Dipende da come viene fatto. In Italia ci sono sensibilità molto diverse: si passa da un estremo all’altro, come accade probabilmente in molti paesi. C’è sicuramente uno sforzo verso l’inclusione, anche se con grande fatica. La buona volontà c’è ed è diffusa, ma non posso dare una risposta netta. Inoltre, una parte della responsabilità è anche nostra: a volte accettiamo ruoli che ricalcano certi stereotipi. Tuttavia, la questione principale resta sempre il modo in cui veniamo raccontati.
Tornando a Biancaneve e Wonka, entrambi i film hanno utilizzato la Cgi per rappresentare rispettivamente le sette creature magiche e ancora per rimpicciolire Hugh Grant nel ruolo dell’Oompa Loompa. Cosa ne pensa dell’uso dell’intelligenza artificiale in questi casi? È una risorsa o un errore?

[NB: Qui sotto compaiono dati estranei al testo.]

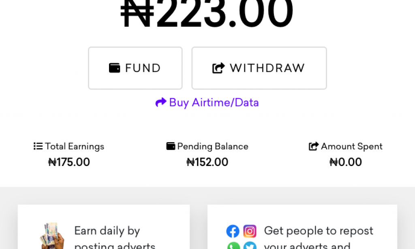This screenshot has width=415, height=249.
Task: Click the ₦152.00 pending balance amount
Action: (x=207, y=162)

Nel caso di Biancaneve, lo trovo pessimo. Personalmente, sono contrario al politicamente corretto quando porta alla cancellazione di certe rappresentazioni. Il punto non è eliminare o nascondere qualcosa, ma raccontarlo nel modo giusto. Nel caso specifico di Biancaneve, i sette nani sono talmente radicati nella cultura popolare che ormai la loro presenza o assenza ha poco senso. Anche i loro nomi – Brontolo, Cucciolo, ecc. – richiamano l’idea di infantilizzazione. Se la loro esclusione è stata fatta per un motivo di correttezza politica, allora è un errore ancora più grande.